Now that Fred Wilpon has reached a settlement in the matter of his alleged riding on Bernie Madoff's runaway fraud, there remains the issue of the "willfully blind" construction of the current New York Mets roster and where this all goes from here.
What lingers is the question of financial fitness and trust, and whether the Mets and their fans are truly better off today – with owners Wilpon and Saul Katz mugging for cameras in front of a federal courthouse – than they would have been had Irving Picard, trustee for the victims of Madoff's Ponzi scheme, mopped a marble floor with them instead.
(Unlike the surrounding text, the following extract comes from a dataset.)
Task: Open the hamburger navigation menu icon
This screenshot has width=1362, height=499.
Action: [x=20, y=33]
Indeed, whose future looks brighter?
The Mets', whose ownership will not be ordered to pay $1 billion, or $386 million, or probably even $162 million, which was the general progression in the case against Wilpon over past 15 months.
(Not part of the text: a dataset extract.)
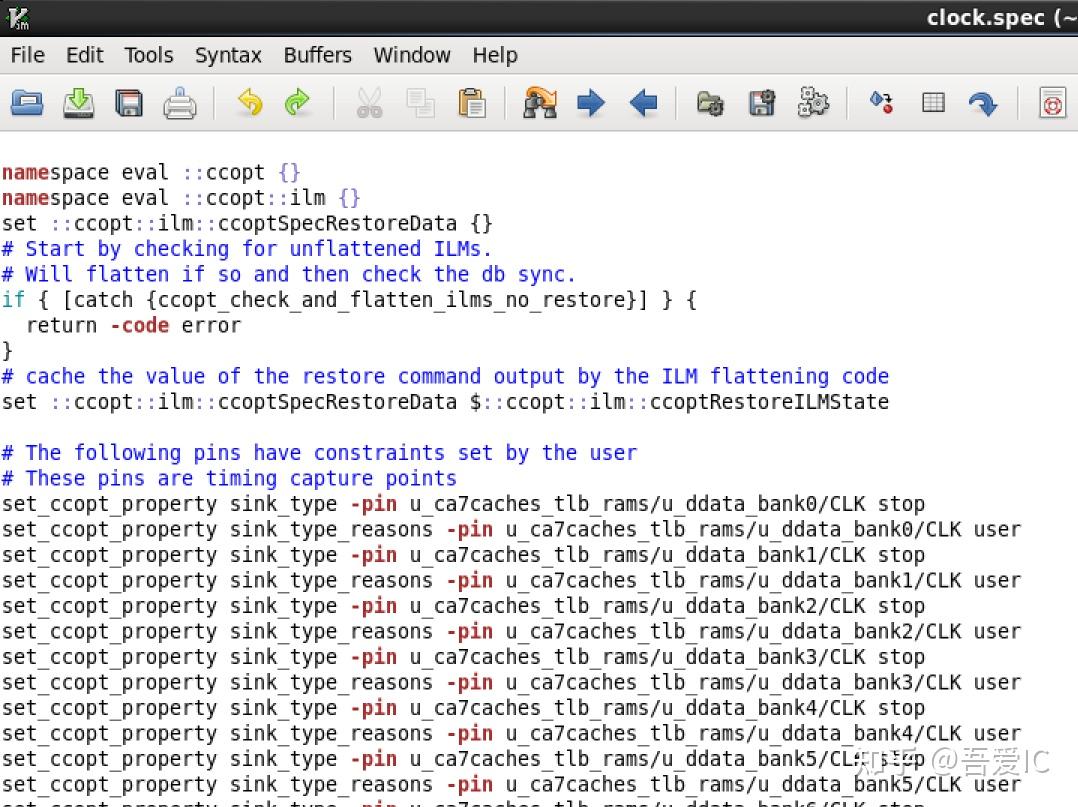
Task: Open Find and Replace binoculars icon
Action: [540, 103]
(The "other" Madoff victims appear fortunate Wilpon didn't hold out any longer, or they'd soon enough be required to reimburse him for $1 billion.)
Or the Los Angeles Dodgers', whose ownership also is hundreds of millions in debt, quite legally (and, possibly, morally) bankrupt and carrying a $90 million payroll, and whose team is currently up for auction, soon to be sold to some of the richest men in the country.
The difference is that Bud Selig believed in Wilpon. And, I guess, the commissioner's faith has been rewarded. For that, Mets fans, you get more Wilpon, maybe a lifetime of little Wilpons, and maybe that's not a terrible thing.
But it could be.
"Stick with us," Wilpon pleaded to Mets fans. "We'll be there. We've done it before, twice, in 33 years. We'll do it again."
In 33 years.
Every generation or so. Like clockwork.
Not that all of that belongs to Wilpon. But the return on that civic patience is a franchise in unfathomable disrepair. Wilpon and Katz are raising $200 million from outside investors to aid in the operations of a team that has spun $419 million in payroll into three consecutive fourth-place finishes. The Mets are into MLB for $25 million and Bank of America for another $40 million. According to the New York Times, the club owes $400 million to "a syndicate of banks," which doesn't sound good, and has lost $121 million over the past two seasons, which sounds worse.
This isn't a business; it's my kid trying to buy an iPad.
Wilpon once ran the Mets in what Selig considered to be a model and reputable fashion. Selig maintained his support of Wilpon because he believed he owed it to Wilpon to reach a day like Monday, when everyone would learn if Wilpon could continue as owner or not.
That's admirable enough, even if it cost the Mets a season or two or five, along with their shortstop and anything resembling a quality pitching staff.
[ Related: No admission of willful ignorance in settlement ]
Now, however, you wonder if it's possible to be a model and reputable owner while a half-billion dollars or more in debt. And if it's true – as Monday's agreement found – that Wilpon is as much a victim of Madoff's sinister gluttony as anyone, then that's a bad break for Wilpon and the Mets, and still leaves Wilpon in a squishy economic position. That is, he's up to his collar stays in IOUs while operating a business he's turned into a cash sieve.
Ordinarily, this would be where I'd point out that I'm no CPA, so couldn't possibly understand or explain how or why Wilpon got to this point. Neither could I precisely chart a path away from this point, other than to suggest saving his birthday and Christmas money and maybe, instead of an iPad, buying a Kindle.
But – and I'll have to double-check on this, though I'm sure my wife would have mentioned it – I'm also not a half-billion dollars in debt.
And, in the best scenario, Wilpon will still owe somebody something, or the difference in fictitious profits earned (some fraction of $162 million) and real investments lost ($178 million).
So, while the judge, the mediator, the lawyers, MLB and everyone involved in the Mets are pretty excited about the outcome – "So I can smile and maybe I can take a day off," Wilpon said – I'm not too sure.
There was a time, see, when what was best for the Wilpons was best for the Mets. I'm not so sure about that anymore.
Maybe Wilpon is getting his life back together, or at least has discovered a path toward it, starting with his name.
As Katz proclaimed, "We've acted in good faith."
Yeah, well, so the piece of paper says.
Mario Cuomo, the mediator in the case, said the Mets' owners were due for "a return to normalcy."
Mets fans may have a higher standard than that. A person can only be so blind, willfully or otherwise.